Темная половина
Шрифт:
Он дернул за цепочку, свисавшую над зеркалом в дверце ящичка с лекарствами, и на верху вспыхнула голая шестидесятиваттная лампочка. Правой рукой он прижал бутылку виски к боку, чтобы вытащить пробку. Потом вытянул правую руку над ванной. Проделывал ли сейчас то же самое в Мэне Бюмонт? Вряд ли. Вряд ли у Бюмонта хватит духу самому убрать за собой дерьмо. Он сейчас наверняка мчится в больницу.
Старк полил рану виски, и всю его руку от кисти до плеча проткнул острый гвоздь жуткой, скрежещущей боли. Он увидел, как виски булькает в ране, мешаясь с кровью, и ему пришлось опять зарыться лицом в собственный локоть, чтобы не закричать от боли.
Ему казалось, что боль никогда не утихнет, но вот, наконец она начала стихать.

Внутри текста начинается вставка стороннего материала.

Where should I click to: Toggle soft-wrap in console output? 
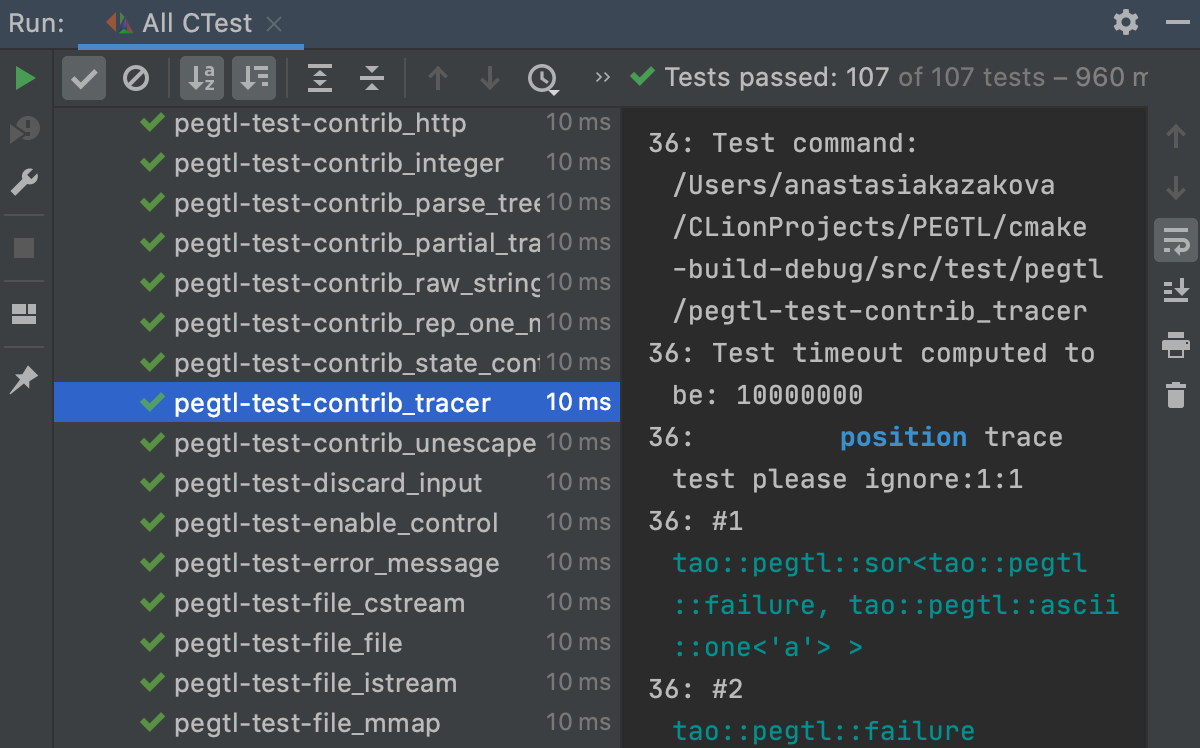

Он попытался поставить бутылку виски на полочку, привинченную к покрытой плиткой стене под зеркалом. Но
Он поднял руку к свету и уставился на рану. Сквозь нее была видна лампа, но неясно — словно через красный светофильтр и еще какую-то пленку. Он не продырявил себе руку насквозь, но близко, чертовски близко. Может, у Бюмонта вышло еще ближе.
Будем надеяться.
Он сунул руку под холодную воду, раздвинул пальцы, чтобы открыть рану как можно шире, и весь напрягся в ожидании всплеска боли. Сначала было погано — он не сумел сдержать стон, вырвавшийся из-за стиснутых зубов и крепко сжатых в тонкую белую линию губ, — но вскоре рука онемела и стало получше. Он заставил себя трижды совать руку под струю холодной воды, потом завернул кран и снова выставил кисть на свет.
Свет лампы все еще виднелся в ране, но теперь он был тусклым и далеким. Его тело, казалось, обладало поразительной способностью регенерации, и это было удивительно, поскольку в то же самое время он… распадался. Потеря спайки, как он сам написал. Очень похоже.

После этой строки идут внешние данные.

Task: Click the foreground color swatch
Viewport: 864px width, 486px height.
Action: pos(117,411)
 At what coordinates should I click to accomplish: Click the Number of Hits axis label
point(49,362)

Он взглянул на свое лицо в покрытом пятнами зеркале на ящичке с лекарствами и смотрел на него секунд тридцать или даже больше, а потом дернулся всем телом, чтобы вернуть себя к реальности. Разглядывание собственного лица, столь родного, привычного и все же совершенно нового и чужого, всегда вызывало у него такое чувство, будто он впадает в гипнотический транс. Он полагал, что стоит ему только заглядеться на себя, так оно и случится.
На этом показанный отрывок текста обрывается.